Lo si spiega per i farmaci, vale anche per le creme solari. Non basta disporre del prodotto, si tratta di utilizzarlo per bene, pena vanificarne gli effetti desiderati. L’errore nell’approccio alla tintarella è diffuso, anche per il permanere di parecchie idee sbagliate in materia, dall’ambito delle difese a quello delle conseguenze per la salute che, come confermano le più recenti evidenze, possono essere assai gravi.

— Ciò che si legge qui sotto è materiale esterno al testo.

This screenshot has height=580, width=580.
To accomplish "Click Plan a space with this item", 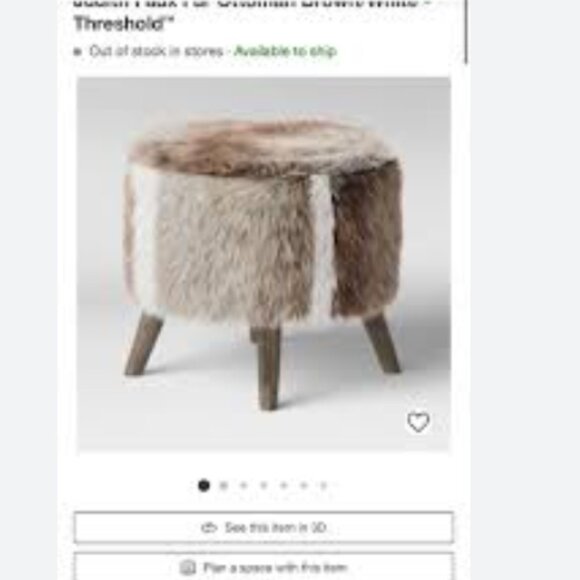I will 264,566.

Da una pubblicazione sulla rivista Acta Dermato-Venereologica, emerge che un’equipe anglo-australiana ha valutato dettagliatamente gli effetti del diverso utilizzo di creme a protezione 50 da parte di un gruppo di persone di pelle chiara. Le differenze sono emerse notevoli. Chi le usava poco o nulla riportava danni notevoli, che poi parzialmente si riducevano quando il prodotto era applicato con uno spessore di almeno 0,75 mg/cm2 (corrispondente, si stima, alla modalità “mediana” di impiego), e quasi si azzeravano se si arrivava ai 2 milligrammi.
Può sembrare una banalità, ma incorre in questo errore di “sottoutilizzo” almeno la metà dei bagnanti. La propensione all’errore, a sua volta, è dovuta tra l’altro a una quantità di “miti” in materia, riassunti nelle scorse settimane da un reputato specialista, il dermatologo canadese Robert Gniadecki.
Uno di questi prende di mira le creme stesse, che alcuni considerano non solo “inutili”, ma addirittura foriere di rischio cancerogeno, o quantomeno fonti di qualche irritazione. A scanso di equivoci lo stesso Gniadecki ne sconsiglia l’uso sui neonati sostenendo che “dovrebbero semplicemente essere tenuti al riparo dal sole” .
Un altro preconcetto riguarda la produzione di vitamina D, cruciale anti-ossidante agevolato dal sole, che sarebbe inibita dalle creme. L’esperto ammette l’obiezione ma ricorda: “Perché si produca la vitamina, basta una decina di minuti di esposizione diretta al giorno”. Terminati quei dieci minuti, meglio abbondare con le creme.
Gli effetti di una scarsa protezione sono gravissimi. Le radiazioni solari sono la principale causa di tumore alla pelle, ed è un rischio di lungo periodo, che può manifestarsi a distanza di molto tempo. Questo chiama in causa, in particolare, l’attenzione per i bambini. Una documentata conferma arriva dall’Università di Sidney, che ha effettuato una corposa indagine sugli australiani tra i 18 e i 40 anni. Ė emerso che un corretto uso delle creme durante l’infanzia e adolescenza riduce di circa il 40% il rischio di sviluppare un melanoma in età adulta.
Infine, una curiosità: sulla propensione all’errore sono emessi alcuni nessi sociologici. A risultare più “superficiali” – e dunque più esposte a rischio – sono risultate le persone a bassa istruzione e, sul genere, quelle di sesso maschile.